On 24 January 2013, the European Commission proposed a package of measures aimed at reducing Europe’s reliance on oil and boosting the uptake of alternative fuels such as electricity, natural gas and hydrogen. Policy initiatives so far have mostly addressed the actual fuels and vehicles without considering fuel distribution.
This time, policy makers propose a mandatory roll-out of alternative fuel infrastructure, including numerical targets for Member States in terms of electric car charging stations, and obligatory natural gas refuelling points for ships. Leading environment journalist, Sonja van Renssen met Olivier Onidi, Director of Innovative and Sustainable Mobility at the European Commission’s DG MOVE, to discuss the alternative fuel strategy.

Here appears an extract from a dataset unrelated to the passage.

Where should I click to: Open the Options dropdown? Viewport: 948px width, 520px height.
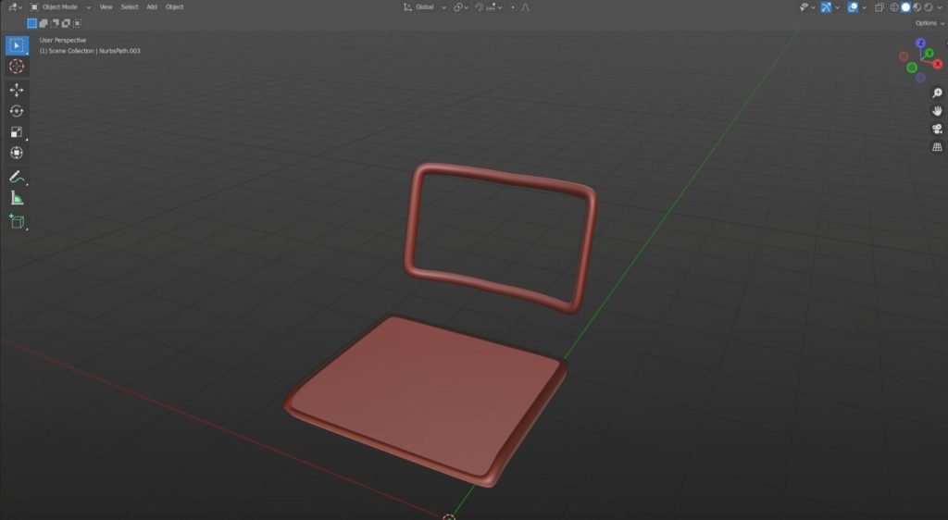tap(928, 23)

The interview is centred around six key themes, starting with a discussion of member states’ initial – not wholly positive – reaction to the proposal at a meeting of EU transport ministers on Monday 11 March. Onidi then explains the Commission’s rationale and room for manoeuvre on targets, that these must be mandatory, and why the Commission believes an alternative-fuel infrastructure roll-out will not require substantial public investment. He stresses that 2020 is the right time-frame for this policy initiative and warns that Europe risks lagging behind its major trade partners if it does not act quickly.
“We are convinced that in this context, the public hand will not need to provide a lot of support.”